(Stored records)
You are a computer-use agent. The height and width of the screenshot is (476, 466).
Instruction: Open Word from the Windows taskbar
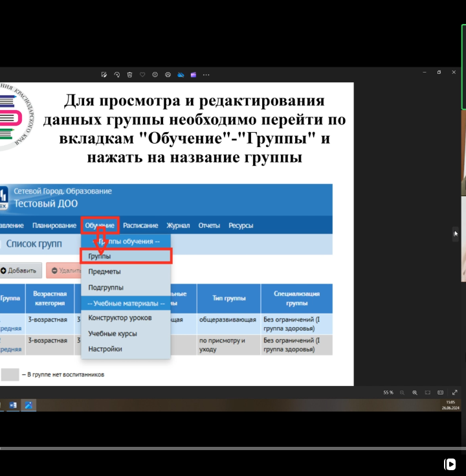13,405
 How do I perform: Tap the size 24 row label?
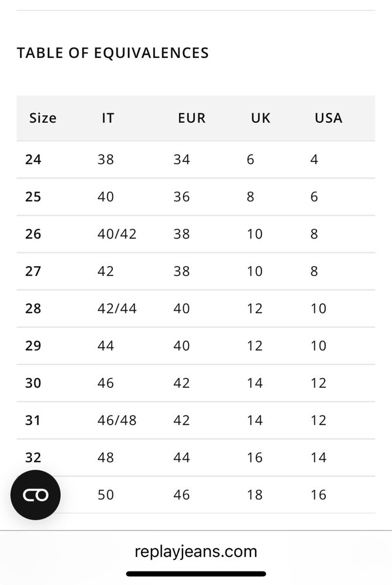point(33,159)
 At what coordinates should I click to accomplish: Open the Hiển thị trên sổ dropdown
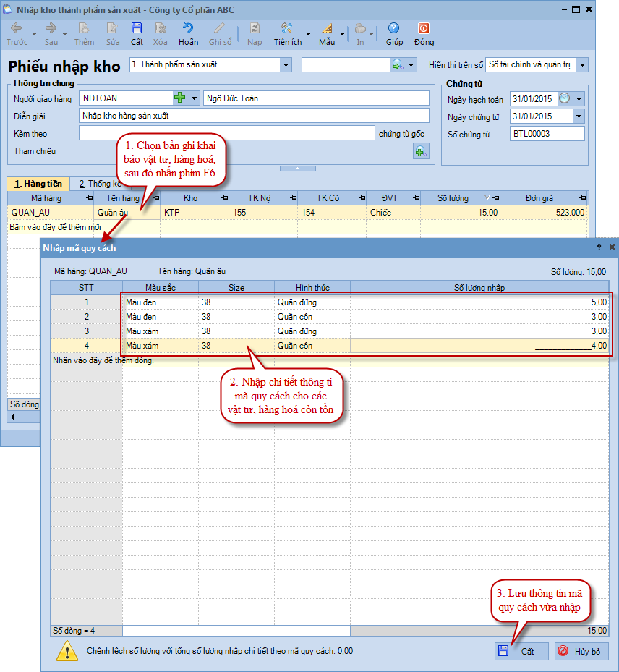(582, 65)
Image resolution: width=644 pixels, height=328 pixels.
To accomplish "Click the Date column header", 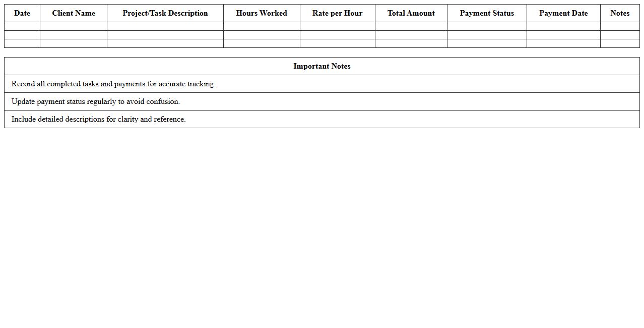I will point(22,13).
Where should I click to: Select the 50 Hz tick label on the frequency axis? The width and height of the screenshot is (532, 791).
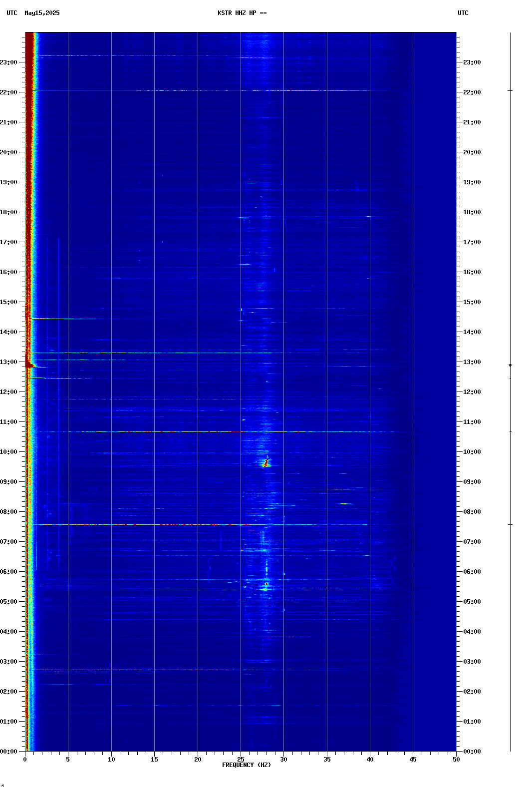(456, 759)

-- Task directions --
Beginning with the line that contains "Where should I" and ending with the final line of the entries, every line must be copied exactly; the pictures must not.

-- Task response --
Where should I click to: Select the 50 Hz tick label on the frequency axis? The width and height of the screenshot is (532, 791).
(456, 759)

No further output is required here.